Кроме того, информацию Фомы Сплитского об убийстве князя Юрия можно понять так, что князь погиб тогда же, при взятии упомянутого «очень большого города». Между тем, как следует и из русских летописей, и из «Сборника летописей» Рашид ад-Дина, он погиб несколько позже – и вообще, вне городских стен. Так, согласно Лаврентьевской летописи, он был убит во время битвы на реке Сить в начале марта 1238 г. (Лаврентьевская летопись 1926-1928, л. 161-162 об.). У Рашид ад-Дина же содержится довольно лаконичное сообщение: «Эмир этой области Ванке Юрку бежал и ушел в лес; его также поймали и убили» (Рашид ад-Дин 1960, с. 39). Итак, снова два независимых друг от друга источника содержат версию, которой противоречит сообщение Фомы Сплитского. В чем же причина ошибок венгерского хрониста?

Хотя, как отмечалось выше, хотя Фома Сплитский и имел возможность получить сведения о монгольском нашествии на Русь от непосредственных участников событий – «рутенов», при анализе его сведений необходимо учитывать два момента. Во-первых, «рутенами», скорее всего, были жители Юго-Западной Руси, которые знали о событиях в Северо-Восточной Руси по слухам, следовательно, их информация могла не полностью соответствовать истинной картине событий. Эта мысль подтверждается и сообщением южнорусской Ипатьевской летописи о гибели Юрия Всеволодовича, наиболее близким по содержанию к «Истории» Фомы Сплитского: «Юрьи же князь оставивъ снъ свои во Володимер и княгиню зииде изъ града и совокоупляющоу емоу около себе вои и не имеющоу сторожии изъеханъ бы безаконьнымъ Боурондаема всь городъ изогна и самого князя Юрьа оубиша» (Ипатьевская летопись 1843, с. 176). Южнорусский летописец, как видим, хотя и сообщает о гибели великого князя вне города, но по времени соотносит его смерть с осадой его столицы. Таким образом, не только венгерский хронист, но и южнорусский летописец опирался на доходившие до него слухи, что и обусловило расхождение его сведений с другими источниками, которые могут быть признаны более достоверными.

Кроме того, следует отметить, что великий князь Юрий Всеволодович, погибший во время монгольского нашествия, являлся также и владетелем Суздаля. По крайней мере, согласно Лаврентьевской летописи, в 1217 г. Юрий получил Суздаль в удел от своего старшего брата Константина (Лаврентьевская летопись 1926-1928, л. 150 об.), а следующий суздальский князь – его же младший брат Святослав Всеволодович, упоминается в качестве такового лишь под 1238 г., когда и Юрий, и все его потомство были уничтожены монголами (Экземплярский 1889, с. 23).
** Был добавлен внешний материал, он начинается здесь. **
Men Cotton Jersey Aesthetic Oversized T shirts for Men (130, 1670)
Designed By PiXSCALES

Можно предположить, что южнорусские информаторы венгерского хрониста не видели разницы между стольным городом Северо-Восточной Руси и личным уделом великого князя. Стереотипом в данном случае выступает ассоциирование города, которым непосредственно владеет верховный правитель, со столицей всего государства. Можно отметить, что подобные примеры – не столь редки в мировой истории. Так, например, правители узбекского государства Шайбанидов в источниках называются бухарскими ханами, хотя формально их столицей являлся Самарканд, а Бухара была личным уделом наиболее влиятельных представителей династии; аналогичная ситуация была и с Хивинским ханством, формальной столицей которого был Ургенч, а Хива принадлежала ханам на правах наследственного владения.

Наконец, Фома Сплитский общался с русскими участниками событий, связанных с монгольским нашествием, по-видимому, вскоре после этих событий (1241-1242 гг.), а его сведения о монголах (главы 36-39 «Истории») были написаны, вероятно, в 1248 г. – после того как архиепископом Бара был назначен Иоанн де Плано Карпини, информация которого и легла в основу «монгольского раздела» сочинения Фомы (Юрасов 1990, с. 152). Вполне возможно, что за несколько лет полученная им информация могла и еще несколько исказиться в сознании автора.

Следующее из анализируемых нами сообщений принадлежит уже гораздо более позднему времени: «Трактат о двух Сарматиях» польского автора Матвея Меховского (1457-1523) вышел в свет в 1517 г. Сообщение следующее: «В год господень тысяча двести сорок первый татары пришли в Руссию и до основания разрушили обширнейший город Киев, великолепную столицу русских» (Матвей Меховский 1936, с. 50). Как видим, автор начала XVI в. следует тому же стереотипу, что и

 

 

францисканец середины XIII в. – Иоанн де Плано Карпини. В данном случае речь идет не столько о следовании стереотипу, сколько о некритичном отношении к источнику: Матвей Меховский активно использовал сведения брата Иоанна, заимствовав их через Speculum Historiale («Историческое зерцало») французского историка Винцента из Бове. На последнего ссылается сам автор «Трактата», хотя и отзывается об этом источнике критически (Матвей Меховский 1936, с. 58). Тем не менее, сообщение францисканца он принял с доверием и в результате сам пал жертвой стереотипа по поводу статуса Киева как «столицы русских», хотя к его времени Киев представлял собой лишь один из удельных центров Польско-Литовского государства – хотя и обладавшим определенными льготами и привилегиями (Ващук 2004).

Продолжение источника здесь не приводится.